Maarten Marx of PoliticalMashup has written a post explaining the background to the project:
The PoliticalMashup project at the University of Amsterdam started collecting parliamentary proceedings in 2008. We started with Dutch proceedings and have since moved to collecting proceedings from other European states as well.
Our aim is to transform all proceedings into a rich common XML format and store these into a single XML database system. With this database system we facilitated comparative diachronic research for historians, political scientists, linguists and communication scientists.
Currently we collect data from The Netherlands, the UK, Flanders, Germany, Denmark, Sweden and Norway.
The main problem in keeping the collecting up to date and going back as far as possible is changing data formats. The content and layout of the proceedings are in general very stable over time, but the technical formats differ much, especially in the “digital era” (starting roughly around 1995). For older material, OCR errors and badly placed scans form major challenges. Besides these challenges with the texts, much work is needed to recognize, disambiguate and link political entities (speakers, parties, constituencies, ministerial functions, etc) to existing databases.
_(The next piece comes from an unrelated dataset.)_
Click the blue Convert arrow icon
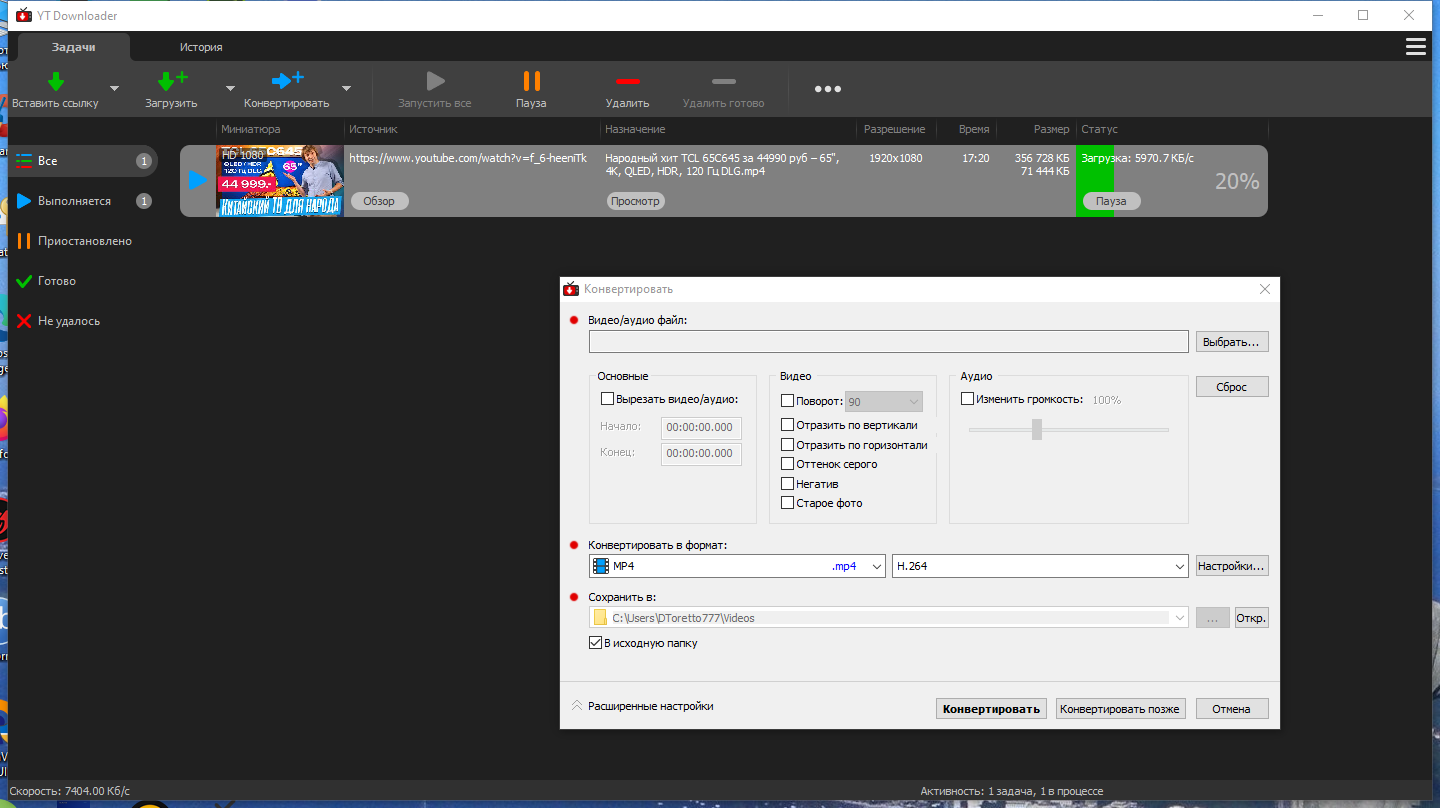The width and height of the screenshot is (1440, 808). click(x=287, y=81)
After consultation with a panel of users consisting of scientists, journalists and archivists we decided to focus on the following aims:
- create a complete copy of the proceedings of the meetings in parliament;
- add metadata which record for each word spoken in parliament when it was said, who said it, in what role, on behalf of which party, and in which context. If possible, also indicate the type of speech act (e.g., speech from central lectern, interruption of a speech, shout from the benches, etc);
- give each entity a unique identifier which is resolvable by a Handle system comparable to the DOI system; do this for real entities (persons, parties) and textual objects (proceedings, topics, speeches, paragraphs, votes, etc);
- use these identifiers to link data to existing databases and link the parliamentary data to the Linked Open Data Cloud.
Proceedings of the UK and the Netherlands are actively collected “until yesterday”. The collections start in 1935 (UK) and 1814 (NL) respectively. They can be downloaded and accessed through a Search Interface.
- Information on the used schemas
- Search in Dutch proceedings
- Analyse the active members during a parliamentary year (Only for NL)
- Information on the UK collection
DiLiPaD’s Dutch principal investigators Jaap Kamps and Maarten Marx collaborate with the Information Office of the Dutch House of Commons, the Dutch Royal Library, the Dutch National Archive, the Dutch Documentation Centre for Political Parties, and scientists from the Humanities, Social and Computer Sciences.